Your objective ▸ Type out the lines below exactly, from the first through the line holding "News (50, 51)", and include no pictures.

Stored data
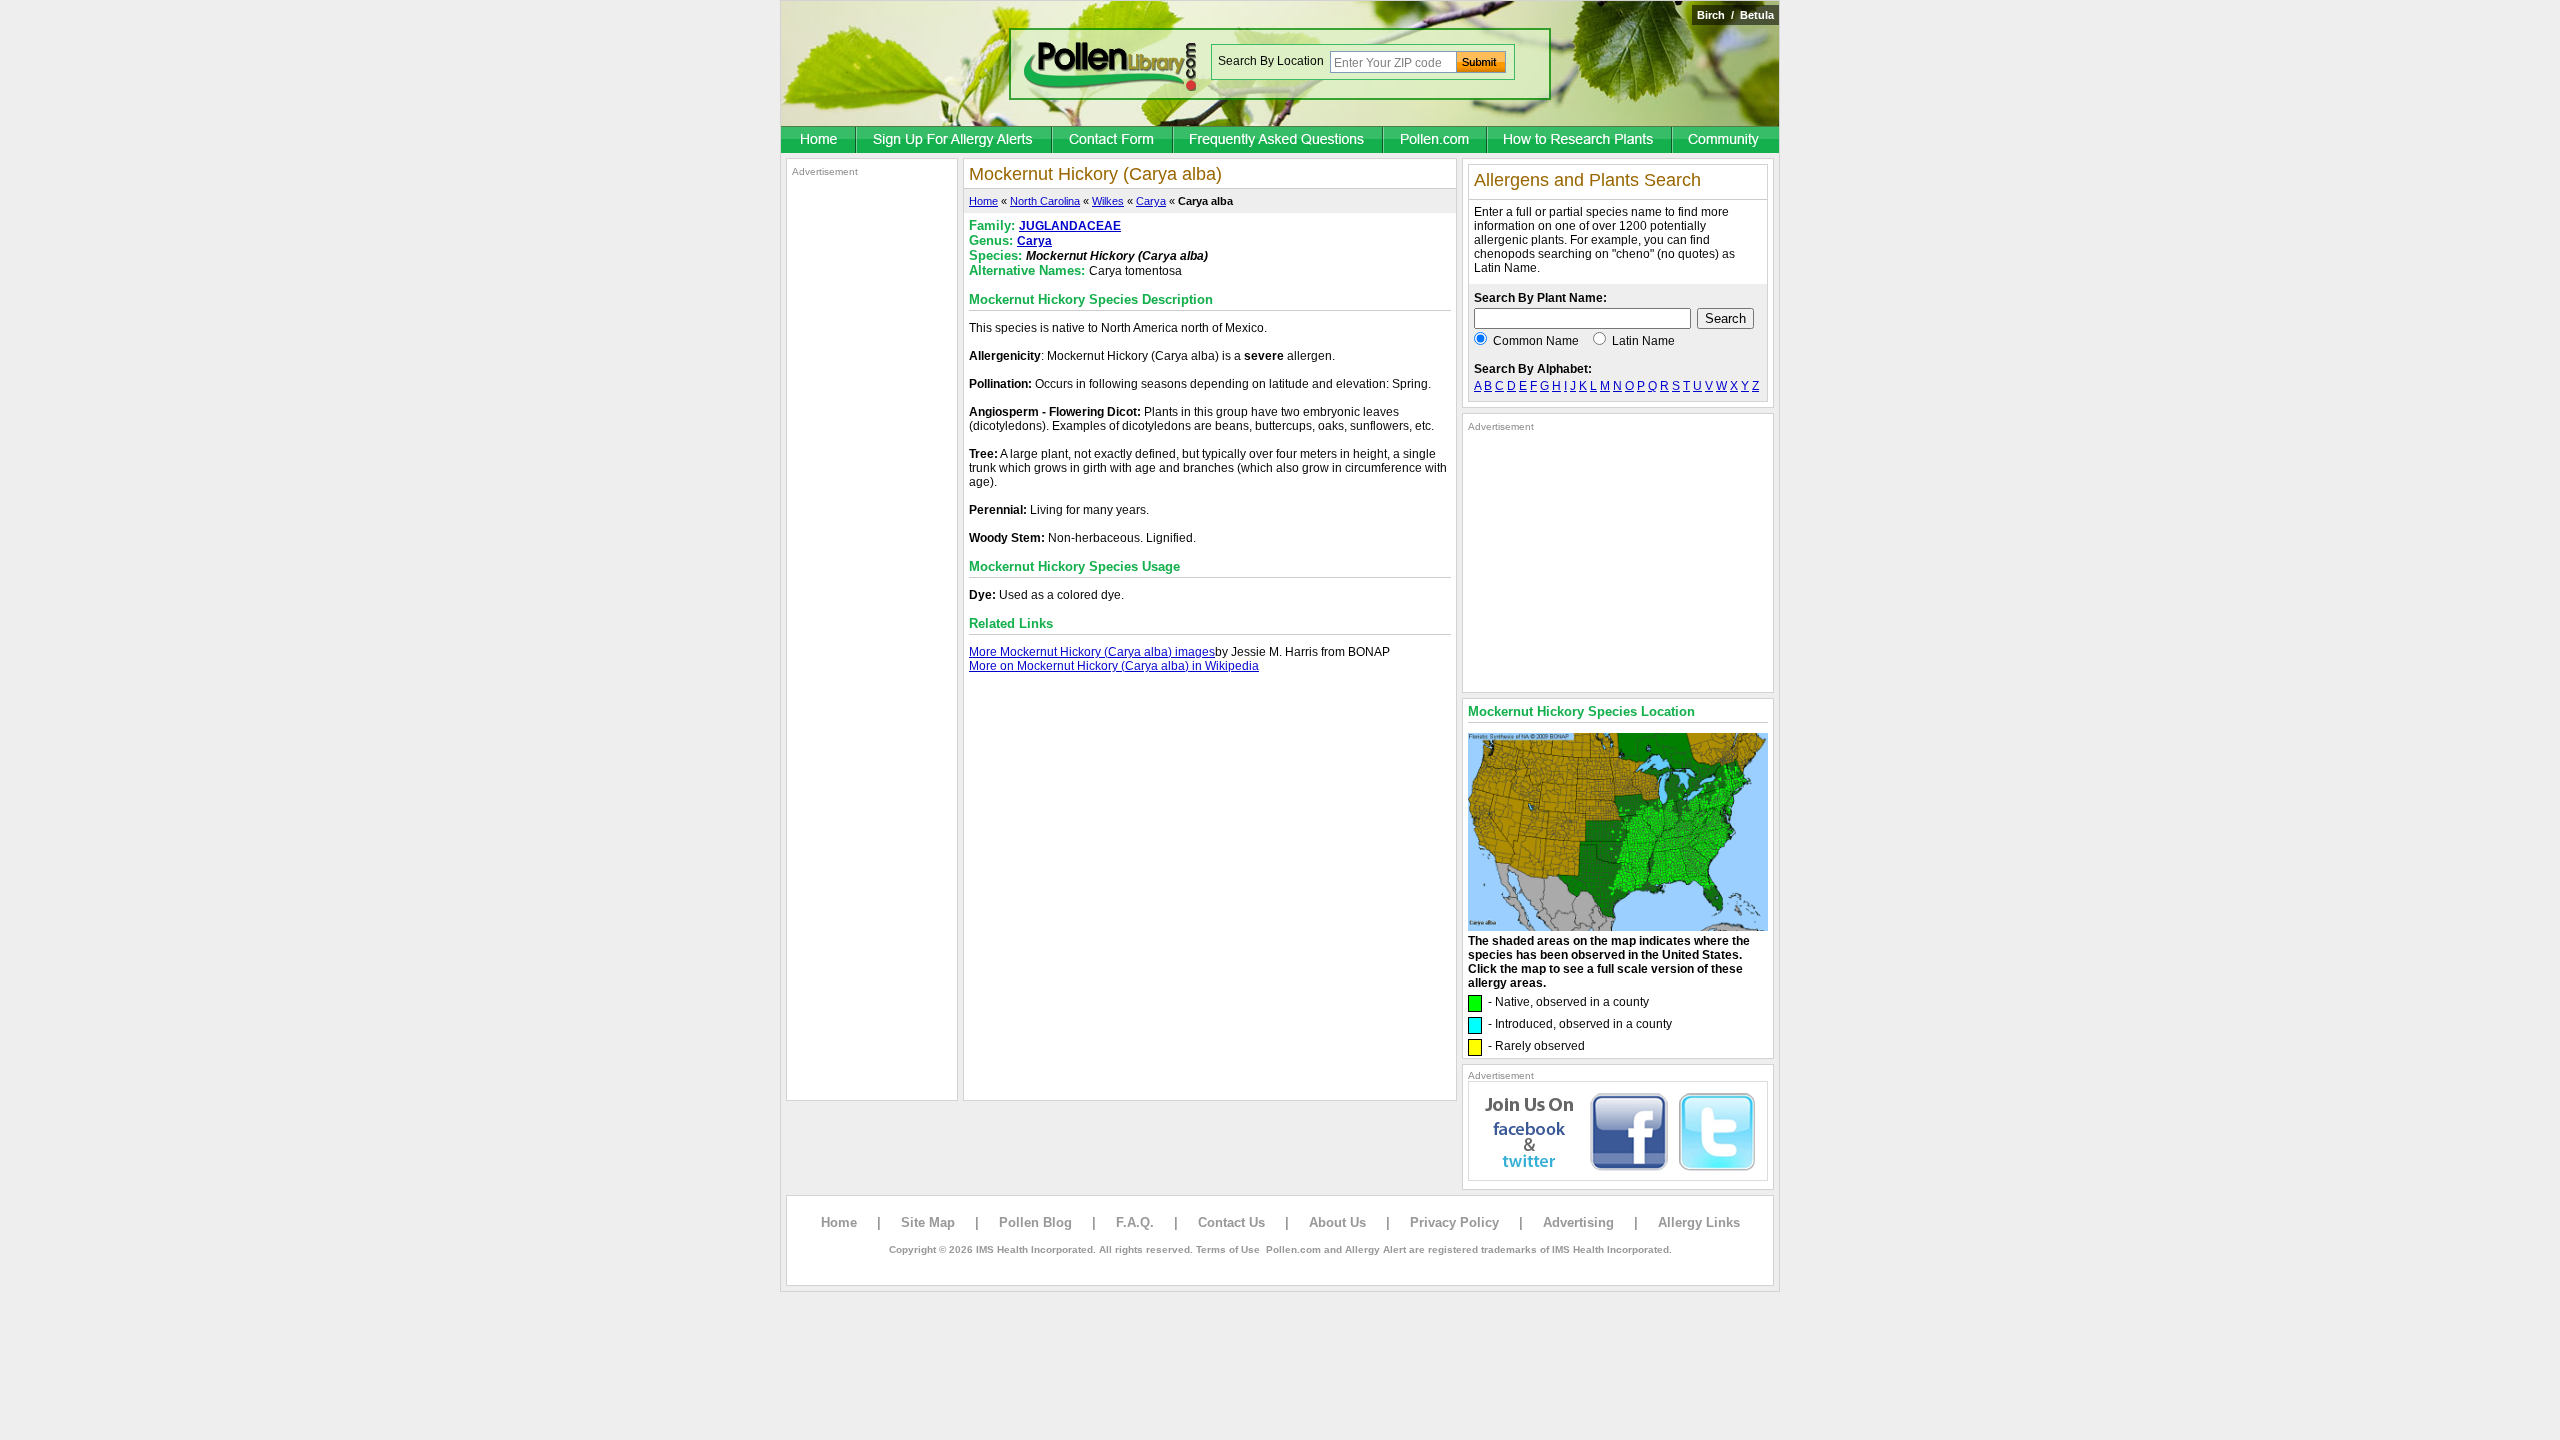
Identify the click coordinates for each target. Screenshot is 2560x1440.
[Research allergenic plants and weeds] (819, 141)
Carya (1151, 201)
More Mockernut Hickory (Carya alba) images (1092, 652)
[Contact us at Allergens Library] (1113, 141)
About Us (1337, 1222)
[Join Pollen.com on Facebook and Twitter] (1618, 1177)
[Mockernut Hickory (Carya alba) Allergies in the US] (1618, 927)
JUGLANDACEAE (1070, 226)
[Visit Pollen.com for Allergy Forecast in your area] (1436, 141)
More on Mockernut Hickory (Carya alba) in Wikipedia (1114, 666)
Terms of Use (1228, 1249)
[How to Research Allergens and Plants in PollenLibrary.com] (1580, 141)
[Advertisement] (872, 478)
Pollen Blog (1035, 1222)
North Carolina (1045, 201)
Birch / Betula (1735, 15)
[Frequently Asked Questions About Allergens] (1279, 141)
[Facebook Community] (1726, 141)
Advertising (1578, 1222)
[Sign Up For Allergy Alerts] (955, 141)
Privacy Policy (1454, 1222)
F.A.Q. (1135, 1222)
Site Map (928, 1222)
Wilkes (1108, 201)
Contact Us (1231, 1222)
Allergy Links (1699, 1222)
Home (983, 201)
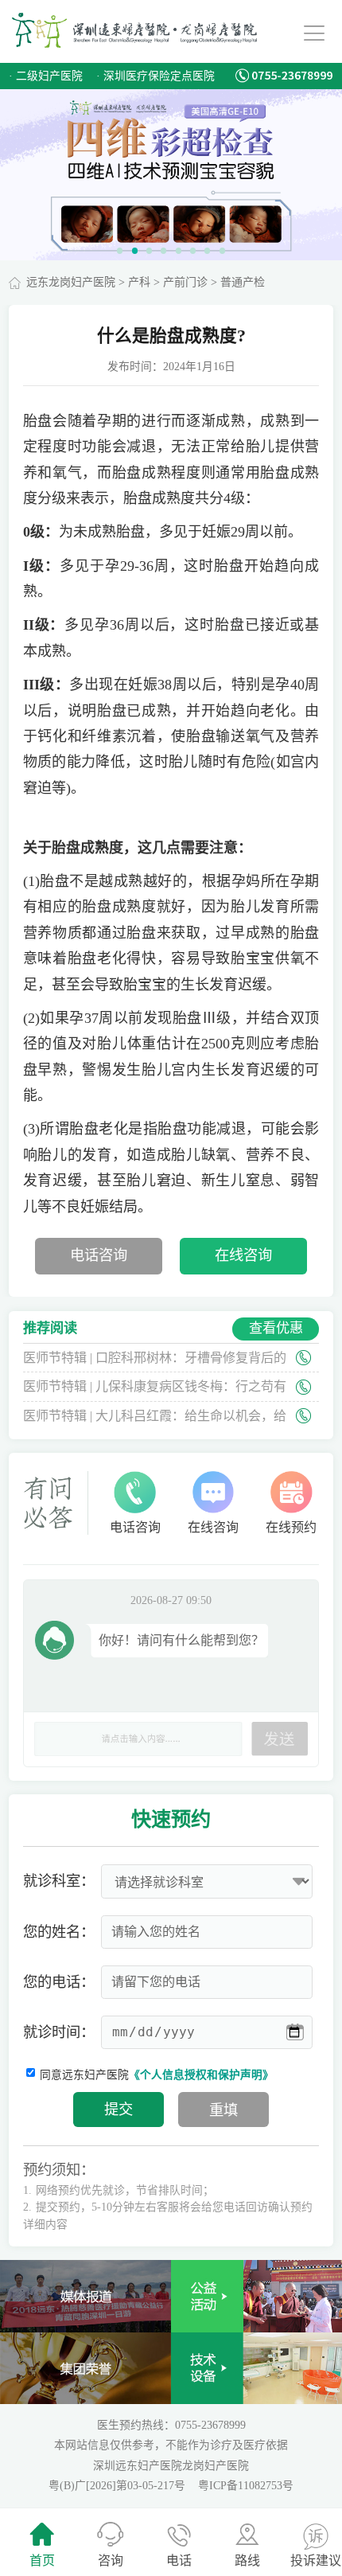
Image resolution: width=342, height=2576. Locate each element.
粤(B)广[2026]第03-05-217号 (118, 2486)
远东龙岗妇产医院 (70, 282)
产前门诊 (185, 282)
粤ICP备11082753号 (245, 2486)
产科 (139, 282)
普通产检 (242, 282)
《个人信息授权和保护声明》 (201, 2075)
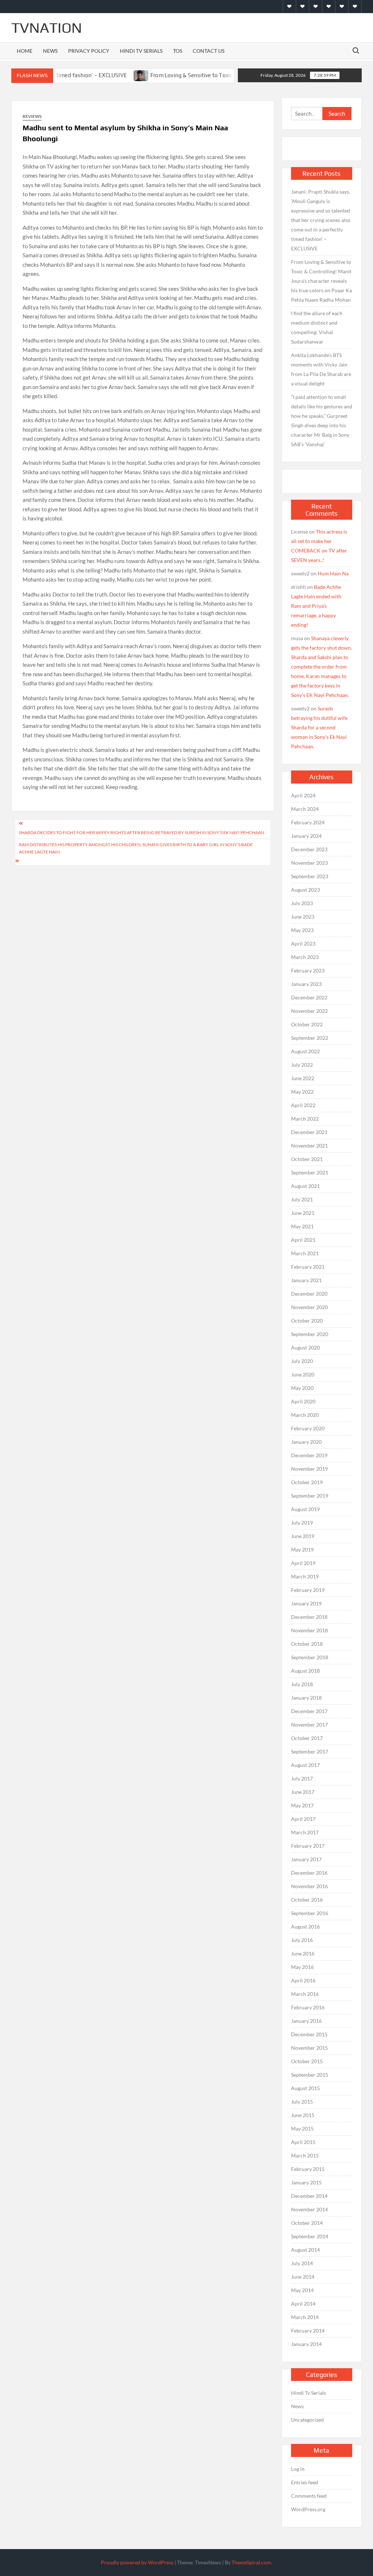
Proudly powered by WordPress (137, 2562)
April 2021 (303, 1240)
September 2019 (309, 1496)
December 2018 (309, 1617)
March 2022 (305, 1118)
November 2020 (309, 1307)
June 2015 (302, 2115)
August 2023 (305, 890)
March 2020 (305, 1415)
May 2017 (302, 1805)
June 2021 (302, 1213)
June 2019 (302, 1536)
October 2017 (307, 1738)
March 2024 (305, 809)
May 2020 (302, 1388)
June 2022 (302, 1078)
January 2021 (306, 1280)
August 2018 (305, 1671)
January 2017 (306, 1859)
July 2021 (302, 1199)
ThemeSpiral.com (251, 2562)
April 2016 (303, 1980)
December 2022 (309, 997)
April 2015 (303, 2142)
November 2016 (309, 1886)
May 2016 (302, 1967)
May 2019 (302, 1549)
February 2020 (308, 1428)
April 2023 (303, 943)
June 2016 (302, 1953)
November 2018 (309, 1630)
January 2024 (306, 836)
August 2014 (305, 2250)
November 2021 (309, 1145)
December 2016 (309, 1873)
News (50, 51)
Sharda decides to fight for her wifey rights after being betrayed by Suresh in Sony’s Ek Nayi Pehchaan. (142, 832)
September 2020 (309, 1334)
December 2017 (309, 1711)
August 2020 (305, 1347)
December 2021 (309, 1132)
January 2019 (306, 1603)
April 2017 (303, 1819)
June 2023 (302, 917)
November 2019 (309, 1469)
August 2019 (305, 1509)
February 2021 (308, 1267)
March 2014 (305, 2317)
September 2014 (309, 2236)
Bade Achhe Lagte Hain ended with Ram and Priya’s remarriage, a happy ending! (316, 606)
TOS (177, 51)
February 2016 (308, 2007)
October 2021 (307, 1159)
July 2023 (302, 903)
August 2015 (305, 2088)
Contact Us (208, 51)
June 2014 (302, 2277)
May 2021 (302, 1226)
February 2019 (308, 1590)
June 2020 (302, 1374)
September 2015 (309, 2075)
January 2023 (306, 984)
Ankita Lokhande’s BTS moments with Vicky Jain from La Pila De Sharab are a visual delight (321, 369)
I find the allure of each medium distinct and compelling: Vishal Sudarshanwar (316, 327)
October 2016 (307, 1900)
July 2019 (302, 1522)
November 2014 (309, 2209)
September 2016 (309, 1913)
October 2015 (307, 2061)
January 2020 (306, 1442)
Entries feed (304, 2482)
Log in (298, 2469)
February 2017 (308, 1846)
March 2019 (305, 1576)
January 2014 (306, 2344)
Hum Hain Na (333, 573)
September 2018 (309, 1657)
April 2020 (303, 1401)
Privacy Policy (88, 51)
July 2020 (302, 1361)
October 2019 (307, 1482)
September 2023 (309, 876)
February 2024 (308, 822)
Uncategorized (307, 2420)
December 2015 (309, 2034)
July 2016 (302, 1940)
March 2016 (305, 1994)
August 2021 (305, 1186)
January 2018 (306, 1698)
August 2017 (305, 1765)
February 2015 (308, 2169)
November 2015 (309, 2048)
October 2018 (307, 1644)
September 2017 (309, 1751)
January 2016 (306, 2021)
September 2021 (309, 1172)
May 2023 (302, 930)
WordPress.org (308, 2509)
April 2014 (303, 2303)
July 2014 (302, 2263)
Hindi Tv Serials (141, 51)
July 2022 (302, 1065)
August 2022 (305, 1051)
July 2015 (302, 2102)
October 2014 (307, 2223)
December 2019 (309, 1455)
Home (24, 51)
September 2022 (309, 1038)
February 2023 (308, 970)
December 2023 (309, 849)
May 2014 (302, 2290)
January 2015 (306, 2182)
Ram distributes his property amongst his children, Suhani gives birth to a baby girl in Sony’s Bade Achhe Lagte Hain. (136, 848)
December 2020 (309, 1294)
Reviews (32, 116)
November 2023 (309, 863)
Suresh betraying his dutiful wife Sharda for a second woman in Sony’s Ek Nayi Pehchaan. (319, 727)
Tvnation (46, 27)
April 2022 (303, 1105)
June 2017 (302, 1792)
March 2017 (305, 1832)
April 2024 (303, 795)
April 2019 (303, 1563)
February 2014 (308, 2330)
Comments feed (309, 2496)
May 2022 (302, 1092)
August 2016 (305, 1926)
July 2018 (302, 1684)
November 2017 (309, 1724)
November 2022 (309, 1011)
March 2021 (305, 1253)
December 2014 (309, 2196)
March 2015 (305, 2155)
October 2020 (307, 1320)
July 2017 (302, 1778)
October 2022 (307, 1024)
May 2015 (302, 2128)
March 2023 (305, 957)
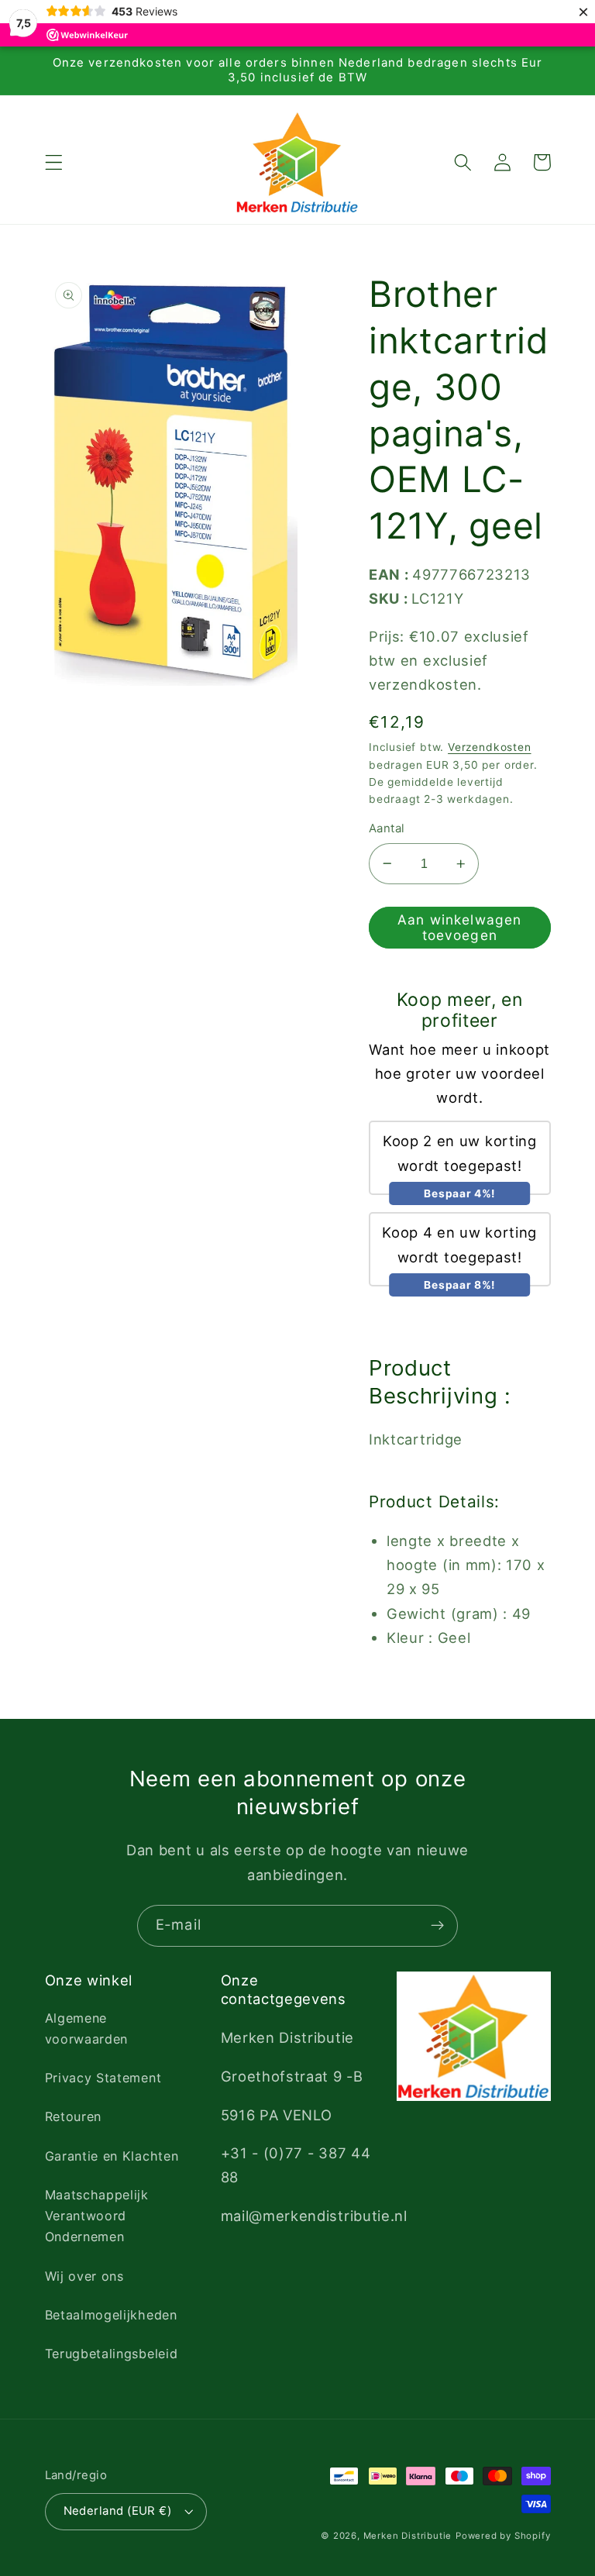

Answer to the problem ▸
Identify the click coordinates for each target. Screenshot is 2560x1440.
[Research allergenic plants and weeds] (819, 141)
Carya (1151, 201)
More Mockernut Hickory (Carya alba) images (1092, 652)
[Contact us at Allergens Library] (1113, 141)
About Us (1337, 1222)
[Join Pollen.com on Facebook and Twitter] (1618, 1177)
[Mockernut Hickory (Carya alba) Allergies in the US] (1618, 927)
JUGLANDACEAE (1070, 226)
[Visit Pollen.com for Allergy Forecast in your area] (1436, 141)
More on Mockernut Hickory (Carya alba) in Wikipedia (1114, 666)
Terms of Use (1228, 1249)
[How to Research Allergens and Plants in PollenLibrary.com] (1580, 141)
[Advertisement] (872, 478)
Pollen Blog (1035, 1222)
North Carolina (1045, 201)
Birch / Betula (1735, 15)
[Frequently Asked Questions About Allergens] (1279, 141)
[Facebook Community] (1726, 141)
Advertising (1578, 1222)
[Sign Up For Allergy Alerts] (955, 141)
Privacy Policy (1454, 1222)
F.A.Q. (1135, 1222)
Site Map (928, 1222)
Wilkes (1108, 201)
Contact Us (1231, 1222)
Allergy Links (1699, 1222)
Home (983, 201)
Image resolution: width=342, height=2576. Locate each element.
粤(B)广[2026]第03-05-217号 (118, 2486)
远东龙岗妇产医院 (70, 282)
产前门诊 (185, 282)
粤ICP备11082753号 (245, 2486)
产科 (139, 282)
普通产检 (242, 282)
《个人信息授权和保护声明》 (201, 2075)
Proudly powered by WordPress (137, 2562)
April 2021 (303, 1240)
September 2019 (309, 1496)
December 2018 (309, 1617)
March 2022 (305, 1118)
November 2020 (309, 1307)
June 2015 (302, 2115)
August 2023 (305, 890)
March 2020 (305, 1415)
May 2017 (302, 1805)
June 2021 (302, 1213)
June 2019 (302, 1536)
October 2017 (307, 1738)
March 2024 (305, 809)
May 2020 (302, 1388)
June 2022 (302, 1078)
January 2021 (306, 1280)
August 2018 (305, 1671)
January 2017 (306, 1859)
July 2021 (302, 1199)
ThemeSpiral.com (251, 2562)
April 2016 (303, 1980)
December 2022 (309, 997)
April 2015 (303, 2142)
November 2016 (309, 1886)
May 2016 (302, 1967)
May 2019 (302, 1549)
February 2020 (308, 1428)
April 2023 (303, 943)
June 2016 (302, 1953)
November 2018 (309, 1630)
January 2024 (306, 836)
August 2014 (305, 2250)
November 2021 (309, 1145)
December 2016 (309, 1873)
News (50, 51)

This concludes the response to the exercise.